## Start

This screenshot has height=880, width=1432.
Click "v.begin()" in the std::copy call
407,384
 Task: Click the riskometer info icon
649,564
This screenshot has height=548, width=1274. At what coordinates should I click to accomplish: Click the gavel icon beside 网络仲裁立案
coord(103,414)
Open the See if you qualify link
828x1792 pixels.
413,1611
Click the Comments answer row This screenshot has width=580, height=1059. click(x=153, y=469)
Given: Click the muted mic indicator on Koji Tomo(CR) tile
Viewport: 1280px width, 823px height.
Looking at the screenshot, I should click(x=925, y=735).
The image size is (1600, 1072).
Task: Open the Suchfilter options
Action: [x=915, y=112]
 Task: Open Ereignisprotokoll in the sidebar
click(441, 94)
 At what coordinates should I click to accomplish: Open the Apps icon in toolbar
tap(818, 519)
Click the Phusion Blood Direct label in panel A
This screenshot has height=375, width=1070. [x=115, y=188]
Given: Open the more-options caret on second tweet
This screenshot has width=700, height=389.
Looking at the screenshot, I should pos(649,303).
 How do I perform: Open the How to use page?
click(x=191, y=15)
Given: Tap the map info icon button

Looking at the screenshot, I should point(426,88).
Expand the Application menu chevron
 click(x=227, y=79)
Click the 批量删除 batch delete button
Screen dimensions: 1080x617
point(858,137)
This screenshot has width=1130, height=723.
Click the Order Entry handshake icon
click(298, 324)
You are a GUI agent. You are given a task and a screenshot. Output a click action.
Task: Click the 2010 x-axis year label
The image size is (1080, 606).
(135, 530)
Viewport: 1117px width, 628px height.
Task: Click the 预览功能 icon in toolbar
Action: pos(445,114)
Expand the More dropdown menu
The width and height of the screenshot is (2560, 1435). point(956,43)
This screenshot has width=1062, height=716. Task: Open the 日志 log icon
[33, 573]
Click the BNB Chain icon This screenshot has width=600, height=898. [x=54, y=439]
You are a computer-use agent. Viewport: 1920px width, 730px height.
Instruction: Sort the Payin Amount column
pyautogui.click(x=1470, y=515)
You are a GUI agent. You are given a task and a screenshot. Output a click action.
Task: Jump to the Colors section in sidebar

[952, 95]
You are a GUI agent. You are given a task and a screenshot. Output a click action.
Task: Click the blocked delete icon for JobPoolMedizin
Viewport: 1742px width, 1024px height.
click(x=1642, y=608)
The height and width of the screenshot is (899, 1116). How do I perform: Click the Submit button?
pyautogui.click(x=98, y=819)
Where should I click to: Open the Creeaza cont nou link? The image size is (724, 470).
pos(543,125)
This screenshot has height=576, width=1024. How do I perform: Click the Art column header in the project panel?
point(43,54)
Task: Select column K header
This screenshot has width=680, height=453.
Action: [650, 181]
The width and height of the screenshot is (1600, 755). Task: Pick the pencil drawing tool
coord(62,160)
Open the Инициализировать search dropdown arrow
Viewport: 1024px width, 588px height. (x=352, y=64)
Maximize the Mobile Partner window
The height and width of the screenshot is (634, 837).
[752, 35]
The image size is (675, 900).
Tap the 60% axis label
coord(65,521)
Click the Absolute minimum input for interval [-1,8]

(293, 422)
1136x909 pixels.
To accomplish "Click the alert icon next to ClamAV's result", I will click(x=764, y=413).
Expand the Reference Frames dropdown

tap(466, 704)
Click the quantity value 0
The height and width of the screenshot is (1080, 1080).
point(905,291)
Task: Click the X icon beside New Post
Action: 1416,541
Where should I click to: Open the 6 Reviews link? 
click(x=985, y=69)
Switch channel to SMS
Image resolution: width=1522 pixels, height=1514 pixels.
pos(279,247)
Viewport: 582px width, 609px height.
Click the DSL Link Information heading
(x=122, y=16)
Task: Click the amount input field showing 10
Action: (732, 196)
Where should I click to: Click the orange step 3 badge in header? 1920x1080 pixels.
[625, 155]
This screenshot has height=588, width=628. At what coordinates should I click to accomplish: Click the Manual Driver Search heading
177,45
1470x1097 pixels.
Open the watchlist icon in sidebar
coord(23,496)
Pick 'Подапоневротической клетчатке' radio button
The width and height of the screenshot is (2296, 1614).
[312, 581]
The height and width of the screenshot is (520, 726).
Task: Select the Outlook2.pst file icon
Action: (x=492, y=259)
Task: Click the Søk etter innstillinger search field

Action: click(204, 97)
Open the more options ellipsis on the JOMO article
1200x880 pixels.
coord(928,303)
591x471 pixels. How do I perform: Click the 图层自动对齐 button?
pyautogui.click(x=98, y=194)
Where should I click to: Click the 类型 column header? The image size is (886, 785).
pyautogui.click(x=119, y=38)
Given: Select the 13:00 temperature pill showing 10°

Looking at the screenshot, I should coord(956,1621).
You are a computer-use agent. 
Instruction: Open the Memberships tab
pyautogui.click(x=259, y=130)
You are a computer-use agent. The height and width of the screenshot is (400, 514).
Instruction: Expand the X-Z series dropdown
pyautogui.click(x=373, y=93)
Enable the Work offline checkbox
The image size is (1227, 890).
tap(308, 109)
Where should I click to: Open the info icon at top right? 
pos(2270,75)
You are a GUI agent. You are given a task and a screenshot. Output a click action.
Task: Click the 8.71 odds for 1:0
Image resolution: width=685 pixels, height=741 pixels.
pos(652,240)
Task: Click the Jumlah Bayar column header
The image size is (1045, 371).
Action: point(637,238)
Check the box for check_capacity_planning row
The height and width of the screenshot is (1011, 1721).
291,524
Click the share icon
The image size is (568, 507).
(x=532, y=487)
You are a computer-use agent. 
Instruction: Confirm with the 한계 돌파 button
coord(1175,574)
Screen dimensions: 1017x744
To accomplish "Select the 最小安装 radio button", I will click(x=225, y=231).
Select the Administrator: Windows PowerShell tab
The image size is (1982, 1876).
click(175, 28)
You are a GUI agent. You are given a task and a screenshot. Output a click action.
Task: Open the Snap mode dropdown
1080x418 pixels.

## End

*Given instruction*
Format all of the material above as a JSON array of strings, one string per line, and leave out any blank lines.

*Task solution*
[
  "This screenshot has height=880, width=1432.",
  "Click \"v.begin()\" in the std::copy call",
  "407,384",
  " Task: Click the riskometer info icon",
  "649,564",
  "This screenshot has height=548, width=1274. At what coordinates should I click to accomplish: Click the gavel icon beside 网络仲裁立案",
  "coord(103,414)",
  "Open the See if you qualify link",
  "828x1792 pixels.",
  "413,1611",
  "Click the Comments answer row This screenshot has width=580, height=1059. click(x=153, y=469)",
  "Given: Click the muted mic indicator on Koji Tomo(CR) tile",
  "Viewport: 1280px width, 823px height.",
  "Looking at the screenshot, I should click(x=925, y=735).",
  "The image size is (1600, 1072).",
  "Task: Open the Suchfilter options",
  "Action: [x=915, y=112]",
  " Task: Open Ereignisprotokoll in the sidebar",
  "click(441, 94)",
  " At what coordinates should I click to accomplish: Open the Apps icon in toolbar",
  "tap(818, 519)",
  "Click the Phusion Blood Direct label in panel A",
  "This screenshot has height=375, width=1070. [x=115, y=188]",
  "Given: Open the more-options caret on second tweet",
  "This screenshot has width=700, height=389.",
  "Looking at the screenshot, I should pos(649,303).",
  " How do I perform: Open the How to use page?",
  "click(x=191, y=15)",
  "Given: Tap the map info icon button",
  "Looking at the screenshot, I should point(426,88).",
  "Expand the Application menu chevron",
  " click(x=227, y=79)",
  "Click the 批量删除 batch delete button",
  "Screen dimensions: 1080x617",
  "point(858,137)",
  "This screenshot has width=1130, height=723.",
  "Click the Order Entry handshake icon",
  "click(298, 324)",
  "You are a GUI agent. You are given a task and a screenshot. Output a click action.",
  "Task: Click the 2010 x-axis year label",
  "The image size is (1080, 606).",
  "(135, 530)",
  "Viewport: 1117px width, 628px height.",
  "Task: Click the 预览功能 icon in toolbar",
  "Action: pos(445,114)",
  "Expand the More dropdown menu",
  "The width and height of the screenshot is (2560, 1435). point(956,43)",
  "This screenshot has width=1062, height=716. Task: Open the 日志 log icon",
  "[33, 573]",
  "Click the BNB Chain icon This screenshot has width=600, height=898. [x=54, y=439]",
  "You are a computer-use agent. Viewport: 1920px width, 730px height.",
  "Instruction: Sort the Payin Amount column",
  "pyautogui.click(x=1470, y=515)",
  "You are a GUI agent. You are given a task and a screenshot. Output a click action.",
  "Task: Jump to the Colors section in sidebar",
  "[952, 95]",
  "You are a GUI agent. You are given a task and a screenshot. Output a click action.",
  "Task: Click the blocked delete icon for JobPoolMedizin",
  "Viewport: 1742px width, 1024px height.",
  "click(x=1642, y=608)",
  "The height and width of the screenshot is (899, 1116). How do I perform: Click the Submit button?",
  "pyautogui.click(x=98, y=819)",
  "Where should I click to: Open the Creeaza cont nou link? The image size is (724, 470).",
  "pos(543,125)",
  "This screenshot has height=576, width=1024. How do I perform: Click the Art column header in the project panel?",
  "point(43,54)",
  "Task: Select column K header",
  "This screenshot has width=680, height=453.",
  "Action: [650, 181]",
  "The width and height of the screenshot is (1600, 755). Task: Pick the pencil drawing tool",
  "coord(62,160)",
  "Open the Инициализировать search dropdown arrow",
  "Viewport: 1024px width, 588px height. (x=352, y=64)",
  "Maximize the Mobile Partner window",
  "The height and width of the screenshot is (634, 837).",
  "[752, 35]",
  "The image size is (675, 900).",
  "Tap the 60% axis label",
  "coord(65,521)",
  "Click the Absolute minimum input for interval [-1,8]",
  "(293, 422)",
  "1136x909 pixels.",
  "To accomplish \"Click the alert icon next to ClamAV's result\", I will click(x=764, y=413).",
  "Expand the Reference Frames dropdown",
  "tap(466, 704)",
  "Click the quantity value 0",
  "The height and width of the screenshot is (1080, 1080).",
  "point(905,291)",
  "Task: Click the X icon beside New Post",
  "Action: 1416,541",
  "Where should I click to: Open the 6 Reviews link? ",
  "click(x=985, y=69)",
  "Switch channel to SMS",
  "Image resolution: width=1522 pixels, height=1514 pixels.",
  "pos(279,247)",
  "Viewport: 582px width, 609px height.",
  "Click the DSL Link Information heading",
  "(x=122, y=16)",
  "Task: Click the amount input field showing 10",
  "Action: (732, 196)",
  "Where should I click to: Click the orange step 3 badge in header? 1920x1080 pixels.",
  "[625, 155]",
  "This screenshot has height=588, width=628. At what coordinates should I click to accomplish: Click the Manual Driver Search heading",
  "177,45",
  "1470x1097 pixels.",
  "Open the watchlist icon in sidebar",
  "coord(23,496)",
  "Pick 'Подапоневротической клетчатке' radio button",
  "The width and height of the screenshot is (2296, 1614).",
  "[312, 581]",
  "The height and width of the screenshot is (520, 726).",
  "Task: Select the Outlook2.pst file icon",
  "Action: (x=492, y=259)",
  "Task: Click the Søk etter innstillinger search field",
  "Action: click(204, 97)",
  "Open the more options ellipsis on the JOMO article",
  "1200x880 pixels.",
  "coord(928,303)",
  "591x471 pixels. How do I perform: Click the 图层自动对齐 button?",
  "pyautogui.click(x=98, y=194)",
  "Where should I click to: Click the 类型 column header? The image size is (886, 785).",
  "pyautogui.click(x=119, y=38)",
  "Given: Select the 13:00 temperature pill showing 10°",
  "Looking at the screenshot, I should coord(956,1621).",
  "You are a computer-use agent. ",
  "Instruction: Open the Memberships tab",
  "pyautogui.click(x=259, y=130)",
  "You are a computer-use agent. The height and width of the screenshot is (400, 514).",
  "Instruction: Expand the X-Z series dropdown",
  "pyautogui.click(x=373, y=93)",
  "Enable the Work offline checkbox",
  "The image size is (1227, 890).",
  "tap(308, 109)",
  "Where should I click to: Open the info icon at top right? ",
  "pos(2270,75)",
  "You are a GUI agent. You are given a task and a screenshot. Output a click action.",
  "Task: Click the 8.71 odds for 1:0",
  "Image resolution: width=685 pixels, height=741 pixels.",
  "pos(652,240)",
  "Task: Click the Jumlah Bayar column header",
  "The image size is (1045, 371).",
  "Action: point(637,238)",
  "Check the box for check_capacity_planning row",
  "The height and width of the screenshot is (1011, 1721).",
  "291,524",
  "Click the share icon",
  "The image size is (568, 507).",
  "(x=532, y=487)",
  "You are a computer-use agent. ",
  "Instruction: Confirm with the 한계 돌파 button",
  "coord(1175,574)",
  "Screen dimensions: 1017x744",
  "To accomplish \"Select the 最小安装 radio button\", I will click(x=225, y=231).",
  "Select the Administrator: Windows PowerShell tab",
  "The image size is (1982, 1876).",
  "click(175, 28)",
  "You are a GUI agent. You are given a task and a screenshot. Output a click action.",
  "Task: Open the Snap mode dropdown",
  "1080x418 pixels."
]